Muito Douro

Já quase tudo tem sido dito e escrito sobre a mais antiga Região Demarcada e regulamentada de vinhos do mundo. Com paisagem vinhateira classificada como Património da Humanidade, a brutalidade da beleza natural que combina montanha e rio foi de algum modo suavizada pela grande empreitada humana de construção de muros e socalcos que amparam vinhas, muitas em declives especialmente acentuados. 

Num cenário único, que tantos consideram o mais belo dos quadros das paisagens vinhateiras, em que a viticultura é tantas vezes exercida sob condições extremas (lembremo-nos do modo inigualável em que a vindima é ali realizada), uma nova geração de profissionais generalizou na região uma prática que, nas duas últimas décadas, se limitava a uma meia dúzia de rótulos: a produção de vinhos DOC. 

Boa parte da nova geração de enólogos responsável por mudar a face, para bem melhor, dos vinhos portugueses, ali continua a operar, bastando citar alguns nomes para logo o curioso por vinhos aquiescer. E por entre esse lote de nomes, quase todos enólogos que também se tornaram produtores, surge o de Jorge Moreira, que acaba de assinalar 20 anos de enologia. Gabamos-lhe o garbo dos vinhos Poeira e de ter melhorado, muito, os vinhos da Real Companhia Velha e da Quinta de la Rosa.

O equilíbrio, que vários defenderam não ser possível, entre a produção de vinhos do Porto e vinhos DOC é hoje uma realidade. Uns e outros alcançam um protagonismo assinalável nos grandes mercados e nas mais influentes publicações internacionais. Seduzem pelo que são, intrinsecamente, mas sobretudo – e muito – pelo que o Douro é, pela imagem mental que automaticamente os forasteiros constroem quando se pronuncia o nome da região. Mas, tal como a paisagem e os vinhos que a constituem, esta é uma região complexa, que importa promover e explicar convenientemente. 

Por isso, em boa hora o Instituto dos Vinhos do Douro e Porto empreendeu a iniciativa “Port Wine Day”, que neste 2016 sublinhou que já lá vão 260 anos desde a demarcação da região. Um pretexto de lembrança, que move também especialistas nacionais e estrangeiros, a restauração, a hotelaria, a agenda mediática. Muito.
Quem, como eu, teve oportunidade de regressar ao Douro em dias de setembro, percebe facilmente como tanto mudou. Unidades de alojamento cheias, salas de prova repletas de curiosos, dezenas e dezenas a passearem-se pelo meio de vinhas e de adegas. Há problemas que persistem, claro que sim, mas Bordéus, Champagne e a Borgonha também os têm. Haja capacidade de os identificar e vontade de os solucionar. 

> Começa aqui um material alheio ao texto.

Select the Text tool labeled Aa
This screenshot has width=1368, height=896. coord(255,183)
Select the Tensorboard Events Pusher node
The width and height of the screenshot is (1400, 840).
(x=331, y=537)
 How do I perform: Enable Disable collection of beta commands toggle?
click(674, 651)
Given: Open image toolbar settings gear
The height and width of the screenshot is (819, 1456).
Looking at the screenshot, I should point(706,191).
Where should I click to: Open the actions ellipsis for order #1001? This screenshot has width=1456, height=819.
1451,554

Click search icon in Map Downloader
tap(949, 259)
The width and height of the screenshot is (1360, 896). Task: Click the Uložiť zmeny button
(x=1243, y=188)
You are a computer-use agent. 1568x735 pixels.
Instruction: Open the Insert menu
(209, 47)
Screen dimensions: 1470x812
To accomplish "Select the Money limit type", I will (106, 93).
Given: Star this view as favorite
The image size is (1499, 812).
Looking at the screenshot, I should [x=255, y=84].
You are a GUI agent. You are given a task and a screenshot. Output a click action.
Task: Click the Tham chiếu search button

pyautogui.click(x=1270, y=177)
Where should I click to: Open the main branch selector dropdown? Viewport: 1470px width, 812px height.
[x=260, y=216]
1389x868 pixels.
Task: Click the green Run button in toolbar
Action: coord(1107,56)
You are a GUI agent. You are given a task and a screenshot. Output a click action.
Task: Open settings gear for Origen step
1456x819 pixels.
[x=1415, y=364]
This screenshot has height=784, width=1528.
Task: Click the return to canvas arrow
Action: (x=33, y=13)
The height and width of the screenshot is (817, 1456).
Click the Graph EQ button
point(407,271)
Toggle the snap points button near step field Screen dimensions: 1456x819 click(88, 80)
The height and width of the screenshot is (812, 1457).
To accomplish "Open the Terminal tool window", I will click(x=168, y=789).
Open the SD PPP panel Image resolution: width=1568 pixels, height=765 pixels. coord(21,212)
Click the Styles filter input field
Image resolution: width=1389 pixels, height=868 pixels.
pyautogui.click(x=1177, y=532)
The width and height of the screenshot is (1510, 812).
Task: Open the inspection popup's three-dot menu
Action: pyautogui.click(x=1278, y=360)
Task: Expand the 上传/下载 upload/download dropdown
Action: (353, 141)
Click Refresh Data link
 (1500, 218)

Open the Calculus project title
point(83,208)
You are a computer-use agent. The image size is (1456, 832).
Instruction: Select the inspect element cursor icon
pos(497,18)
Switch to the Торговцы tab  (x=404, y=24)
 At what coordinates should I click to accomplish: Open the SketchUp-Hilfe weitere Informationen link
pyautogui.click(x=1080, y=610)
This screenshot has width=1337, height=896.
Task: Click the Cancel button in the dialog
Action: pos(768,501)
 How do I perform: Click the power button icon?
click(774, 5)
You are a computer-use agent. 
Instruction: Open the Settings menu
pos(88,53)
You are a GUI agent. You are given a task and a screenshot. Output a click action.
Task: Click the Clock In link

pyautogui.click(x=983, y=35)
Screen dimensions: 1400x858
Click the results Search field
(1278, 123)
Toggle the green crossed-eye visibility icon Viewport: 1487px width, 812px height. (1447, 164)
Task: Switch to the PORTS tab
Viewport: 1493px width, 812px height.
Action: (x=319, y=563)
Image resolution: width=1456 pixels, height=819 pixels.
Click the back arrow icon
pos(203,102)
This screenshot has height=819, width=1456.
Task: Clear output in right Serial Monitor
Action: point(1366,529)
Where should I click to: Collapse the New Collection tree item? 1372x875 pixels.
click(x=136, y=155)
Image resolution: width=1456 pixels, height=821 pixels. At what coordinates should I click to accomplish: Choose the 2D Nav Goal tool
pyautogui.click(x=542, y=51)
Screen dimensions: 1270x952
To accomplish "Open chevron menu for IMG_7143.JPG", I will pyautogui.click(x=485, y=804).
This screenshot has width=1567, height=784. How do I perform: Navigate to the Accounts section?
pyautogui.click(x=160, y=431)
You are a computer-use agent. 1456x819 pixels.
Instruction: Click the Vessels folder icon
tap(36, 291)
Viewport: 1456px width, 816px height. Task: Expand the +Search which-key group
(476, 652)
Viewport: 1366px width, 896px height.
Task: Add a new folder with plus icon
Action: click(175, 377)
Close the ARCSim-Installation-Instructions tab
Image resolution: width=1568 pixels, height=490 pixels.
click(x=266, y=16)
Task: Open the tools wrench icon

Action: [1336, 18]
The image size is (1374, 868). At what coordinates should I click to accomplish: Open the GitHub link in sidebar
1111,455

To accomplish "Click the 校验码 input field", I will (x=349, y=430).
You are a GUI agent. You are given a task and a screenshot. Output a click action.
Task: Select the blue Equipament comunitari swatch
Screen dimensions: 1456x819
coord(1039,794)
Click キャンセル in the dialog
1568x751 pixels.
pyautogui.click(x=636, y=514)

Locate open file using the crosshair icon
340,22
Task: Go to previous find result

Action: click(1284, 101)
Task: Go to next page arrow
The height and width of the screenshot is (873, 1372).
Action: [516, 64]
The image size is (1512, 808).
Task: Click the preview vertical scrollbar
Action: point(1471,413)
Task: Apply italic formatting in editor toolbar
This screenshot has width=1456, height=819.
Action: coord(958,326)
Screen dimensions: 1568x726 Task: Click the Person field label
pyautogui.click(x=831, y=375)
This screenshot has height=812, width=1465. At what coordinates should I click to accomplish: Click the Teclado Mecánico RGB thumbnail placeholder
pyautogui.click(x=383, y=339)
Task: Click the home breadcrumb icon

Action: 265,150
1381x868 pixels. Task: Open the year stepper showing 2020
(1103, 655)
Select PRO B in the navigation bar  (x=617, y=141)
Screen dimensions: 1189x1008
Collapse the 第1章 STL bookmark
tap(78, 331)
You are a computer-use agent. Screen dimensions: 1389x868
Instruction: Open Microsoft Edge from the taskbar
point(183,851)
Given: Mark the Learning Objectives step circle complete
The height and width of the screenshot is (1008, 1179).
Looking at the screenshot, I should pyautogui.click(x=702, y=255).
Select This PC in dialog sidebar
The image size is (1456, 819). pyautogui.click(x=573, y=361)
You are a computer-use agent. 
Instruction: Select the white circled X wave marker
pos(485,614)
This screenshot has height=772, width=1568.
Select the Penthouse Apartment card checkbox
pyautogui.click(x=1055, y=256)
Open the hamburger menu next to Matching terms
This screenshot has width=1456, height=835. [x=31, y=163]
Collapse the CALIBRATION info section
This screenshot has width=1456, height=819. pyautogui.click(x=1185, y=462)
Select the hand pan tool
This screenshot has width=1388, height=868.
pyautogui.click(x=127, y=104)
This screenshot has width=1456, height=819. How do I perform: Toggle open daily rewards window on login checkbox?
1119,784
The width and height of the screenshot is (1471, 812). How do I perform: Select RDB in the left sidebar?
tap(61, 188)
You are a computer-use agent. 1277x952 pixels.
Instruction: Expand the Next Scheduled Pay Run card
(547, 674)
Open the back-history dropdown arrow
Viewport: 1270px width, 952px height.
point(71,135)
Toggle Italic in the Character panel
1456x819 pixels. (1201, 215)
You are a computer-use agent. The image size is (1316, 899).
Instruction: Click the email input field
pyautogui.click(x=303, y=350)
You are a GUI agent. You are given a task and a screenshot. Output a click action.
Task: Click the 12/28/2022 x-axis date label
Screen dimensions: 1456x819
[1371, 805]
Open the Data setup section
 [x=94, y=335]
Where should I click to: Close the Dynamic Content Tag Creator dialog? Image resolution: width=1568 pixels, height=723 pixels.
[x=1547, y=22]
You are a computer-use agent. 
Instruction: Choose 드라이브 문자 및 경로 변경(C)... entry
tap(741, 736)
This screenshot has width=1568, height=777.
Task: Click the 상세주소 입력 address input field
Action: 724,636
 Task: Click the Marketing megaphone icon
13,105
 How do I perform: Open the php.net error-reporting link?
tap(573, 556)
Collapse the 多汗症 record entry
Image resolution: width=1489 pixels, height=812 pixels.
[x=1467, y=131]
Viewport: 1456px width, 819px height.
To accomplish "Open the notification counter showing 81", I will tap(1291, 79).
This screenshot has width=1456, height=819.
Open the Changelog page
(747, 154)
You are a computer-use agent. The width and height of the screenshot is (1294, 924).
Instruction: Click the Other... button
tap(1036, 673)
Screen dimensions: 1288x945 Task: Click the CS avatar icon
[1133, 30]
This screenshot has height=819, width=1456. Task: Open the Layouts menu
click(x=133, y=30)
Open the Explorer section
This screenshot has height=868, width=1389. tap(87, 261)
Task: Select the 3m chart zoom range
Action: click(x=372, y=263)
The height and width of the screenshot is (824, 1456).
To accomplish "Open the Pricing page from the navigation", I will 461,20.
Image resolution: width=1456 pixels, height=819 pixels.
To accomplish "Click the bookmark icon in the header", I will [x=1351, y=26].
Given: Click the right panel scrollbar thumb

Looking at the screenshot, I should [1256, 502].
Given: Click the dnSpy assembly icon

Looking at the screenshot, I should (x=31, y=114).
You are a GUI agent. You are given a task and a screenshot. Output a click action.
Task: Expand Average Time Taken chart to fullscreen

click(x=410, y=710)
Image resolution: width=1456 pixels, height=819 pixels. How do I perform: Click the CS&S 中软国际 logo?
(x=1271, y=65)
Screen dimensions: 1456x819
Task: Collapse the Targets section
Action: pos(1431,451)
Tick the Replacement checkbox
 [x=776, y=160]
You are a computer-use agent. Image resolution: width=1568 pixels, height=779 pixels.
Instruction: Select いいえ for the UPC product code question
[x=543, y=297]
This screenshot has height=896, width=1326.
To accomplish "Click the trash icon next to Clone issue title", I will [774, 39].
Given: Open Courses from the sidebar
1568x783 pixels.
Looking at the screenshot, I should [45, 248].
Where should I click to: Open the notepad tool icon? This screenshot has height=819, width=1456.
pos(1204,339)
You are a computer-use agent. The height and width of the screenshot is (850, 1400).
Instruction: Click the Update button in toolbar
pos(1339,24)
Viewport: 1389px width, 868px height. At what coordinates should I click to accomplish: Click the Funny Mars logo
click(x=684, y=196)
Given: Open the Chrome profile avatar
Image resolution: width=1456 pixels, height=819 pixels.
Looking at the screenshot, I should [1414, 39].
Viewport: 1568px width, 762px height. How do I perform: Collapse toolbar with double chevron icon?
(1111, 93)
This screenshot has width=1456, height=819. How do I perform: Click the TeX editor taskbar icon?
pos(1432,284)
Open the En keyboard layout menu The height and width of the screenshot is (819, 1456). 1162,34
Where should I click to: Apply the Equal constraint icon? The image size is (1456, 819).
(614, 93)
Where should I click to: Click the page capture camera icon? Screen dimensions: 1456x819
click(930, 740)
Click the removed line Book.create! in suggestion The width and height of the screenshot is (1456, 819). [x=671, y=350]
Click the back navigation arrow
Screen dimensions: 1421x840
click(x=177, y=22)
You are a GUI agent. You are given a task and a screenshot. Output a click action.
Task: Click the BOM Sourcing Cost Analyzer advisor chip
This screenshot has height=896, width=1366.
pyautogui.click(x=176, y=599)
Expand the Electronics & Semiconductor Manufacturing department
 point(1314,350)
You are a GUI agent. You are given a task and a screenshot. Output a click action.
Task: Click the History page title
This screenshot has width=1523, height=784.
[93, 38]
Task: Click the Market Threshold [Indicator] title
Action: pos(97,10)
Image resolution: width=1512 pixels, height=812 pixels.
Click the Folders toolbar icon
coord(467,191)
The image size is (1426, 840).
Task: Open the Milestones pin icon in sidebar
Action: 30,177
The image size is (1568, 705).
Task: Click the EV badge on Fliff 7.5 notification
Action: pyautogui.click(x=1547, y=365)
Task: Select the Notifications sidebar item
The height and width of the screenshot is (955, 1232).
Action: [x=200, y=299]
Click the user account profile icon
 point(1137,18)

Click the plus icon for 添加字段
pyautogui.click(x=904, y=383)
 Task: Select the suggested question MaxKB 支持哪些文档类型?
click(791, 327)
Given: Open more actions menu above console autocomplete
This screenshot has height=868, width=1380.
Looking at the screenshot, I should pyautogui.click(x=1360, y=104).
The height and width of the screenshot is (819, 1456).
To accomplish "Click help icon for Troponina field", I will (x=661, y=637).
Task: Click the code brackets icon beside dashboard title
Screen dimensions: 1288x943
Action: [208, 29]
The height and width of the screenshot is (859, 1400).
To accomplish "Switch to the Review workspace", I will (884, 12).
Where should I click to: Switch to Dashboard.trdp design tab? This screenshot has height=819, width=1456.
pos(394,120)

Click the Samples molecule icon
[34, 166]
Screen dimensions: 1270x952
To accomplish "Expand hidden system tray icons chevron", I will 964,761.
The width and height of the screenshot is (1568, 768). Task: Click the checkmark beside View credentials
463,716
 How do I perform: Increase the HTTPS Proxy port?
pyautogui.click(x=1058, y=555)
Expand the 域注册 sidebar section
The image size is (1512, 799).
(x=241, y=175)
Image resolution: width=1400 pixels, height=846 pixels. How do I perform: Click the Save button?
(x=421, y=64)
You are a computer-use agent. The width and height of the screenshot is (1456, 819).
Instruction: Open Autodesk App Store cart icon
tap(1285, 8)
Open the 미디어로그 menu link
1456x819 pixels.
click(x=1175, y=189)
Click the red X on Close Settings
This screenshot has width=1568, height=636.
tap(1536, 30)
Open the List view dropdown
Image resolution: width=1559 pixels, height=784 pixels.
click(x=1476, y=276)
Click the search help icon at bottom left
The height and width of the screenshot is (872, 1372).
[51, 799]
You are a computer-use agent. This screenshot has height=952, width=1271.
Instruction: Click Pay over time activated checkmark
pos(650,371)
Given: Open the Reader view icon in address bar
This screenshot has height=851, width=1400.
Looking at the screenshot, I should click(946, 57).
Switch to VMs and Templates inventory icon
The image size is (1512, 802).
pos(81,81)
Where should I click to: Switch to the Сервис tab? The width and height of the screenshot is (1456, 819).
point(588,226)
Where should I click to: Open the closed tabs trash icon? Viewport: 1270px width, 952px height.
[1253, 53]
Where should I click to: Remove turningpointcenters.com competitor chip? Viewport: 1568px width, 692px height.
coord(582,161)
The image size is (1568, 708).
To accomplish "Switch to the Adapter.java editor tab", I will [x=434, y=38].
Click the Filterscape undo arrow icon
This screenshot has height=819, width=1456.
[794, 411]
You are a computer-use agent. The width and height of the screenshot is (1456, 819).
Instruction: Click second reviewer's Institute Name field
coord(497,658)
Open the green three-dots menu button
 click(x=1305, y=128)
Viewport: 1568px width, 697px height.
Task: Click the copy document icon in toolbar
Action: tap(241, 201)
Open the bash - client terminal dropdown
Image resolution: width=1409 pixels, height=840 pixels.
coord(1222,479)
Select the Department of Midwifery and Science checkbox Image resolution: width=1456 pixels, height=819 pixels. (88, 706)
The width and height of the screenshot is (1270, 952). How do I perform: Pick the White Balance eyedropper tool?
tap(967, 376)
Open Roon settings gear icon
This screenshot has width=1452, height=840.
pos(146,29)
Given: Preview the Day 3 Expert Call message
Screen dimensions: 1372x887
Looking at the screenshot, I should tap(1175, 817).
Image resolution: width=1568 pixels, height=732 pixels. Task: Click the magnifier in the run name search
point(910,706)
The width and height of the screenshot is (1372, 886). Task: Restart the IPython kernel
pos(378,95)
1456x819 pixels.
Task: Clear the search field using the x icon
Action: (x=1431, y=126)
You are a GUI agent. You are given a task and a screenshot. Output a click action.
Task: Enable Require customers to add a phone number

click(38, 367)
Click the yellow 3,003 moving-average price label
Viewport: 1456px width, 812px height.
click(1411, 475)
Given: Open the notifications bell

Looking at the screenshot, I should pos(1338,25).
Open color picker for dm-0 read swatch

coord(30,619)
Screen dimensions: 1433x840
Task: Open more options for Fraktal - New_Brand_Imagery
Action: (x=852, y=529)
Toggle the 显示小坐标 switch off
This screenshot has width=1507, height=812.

Quem, como eu, trabalhou no Douro nos anos 90, sabe que naquele tempo nada disso acontecia ou sequer se previa. O Douro conheceu uma revolução tranquila, pela qual todos os agentes que direta ou indiretamente intervêm na região são responsáveis. Haja esperança que esse espírito de inquietação se mantenha e que a essência da paisagem e dos vinhos se preserve. Eu, como tantos outros, quero um Douro bem vivo, com gente de todos os mundos, mas onde seja sempre possível respirar... e ouvir o silêncio. O Douro é muito e todos queremos muito o Douro.